I generally don't look at a screen when I'm typing, I know how to touch type perfectly, I learned to type using mavis beacon in the 90s and you'd get a very low grade in computers if you couldn't touch type.
If you don’t look at either the screen or keyboard, how do you adjust for variations between keyboards?

I regularly switch between a laptop keyboard, standard external keyboard, and ergonomic (curved/split) external keyboard, including switching between ANSI/ISO keyboard layouts (my country defaults to ISO but my MacBook has ANSI). After each switch I generally need a bit of time to adjust, and type quite a bit of errors for the first half-hour or so.

Especially when I have to type special symbols like backslash and percent, which move quite a bit between keyboards.
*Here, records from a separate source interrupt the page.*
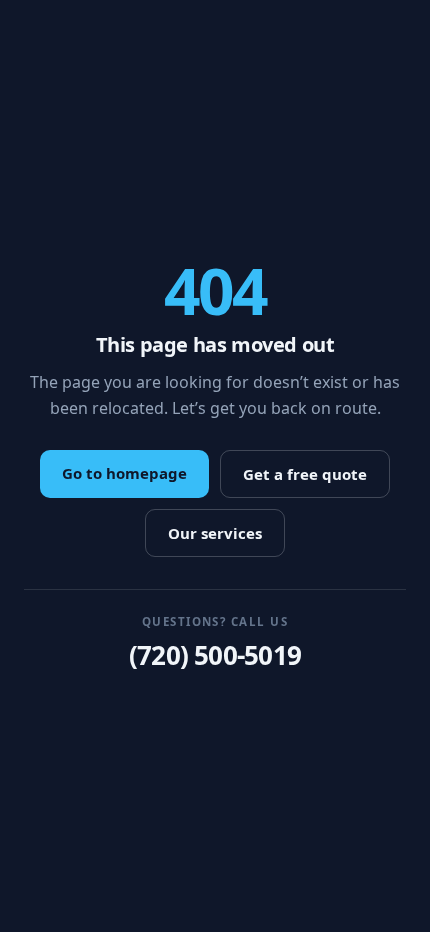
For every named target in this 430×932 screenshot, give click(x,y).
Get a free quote (305, 474)
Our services (215, 533)
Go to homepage (124, 473)
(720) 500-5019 (215, 655)
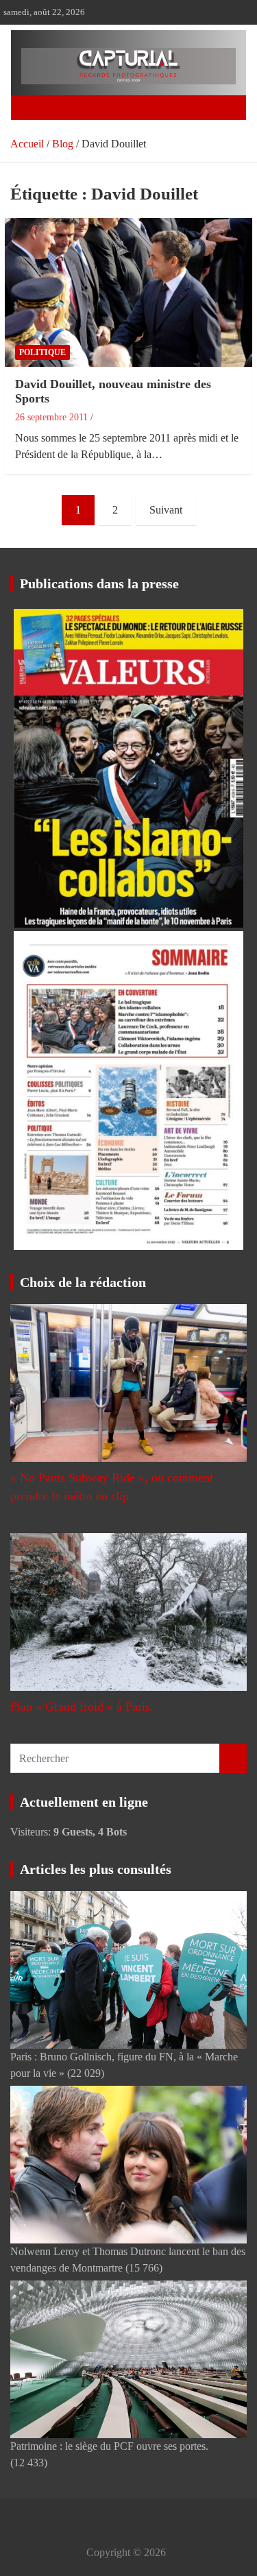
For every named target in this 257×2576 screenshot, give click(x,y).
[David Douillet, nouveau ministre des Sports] (128, 292)
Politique (42, 352)
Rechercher (233, 1758)
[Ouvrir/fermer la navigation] (37, 107)
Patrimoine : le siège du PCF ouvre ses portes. (109, 2446)
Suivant (165, 510)
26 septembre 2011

Oh for sure, if I'm using a keyboard I don't know, then yeah, disregard everything, I probably look at the screen and the keyboard and make a lot of mistakes. I find the mac keyboards all feel pretty much exactly the same, I use a keychron at work, but yeah, to your point, if I walked into a random best buy, I'd probably be awful on the keyboard unless it was a mac or a keychron.

Out of curiosity, why so many keyboards? I work with a dude (lawyer) who takes his keyboard everywhere with him, ha.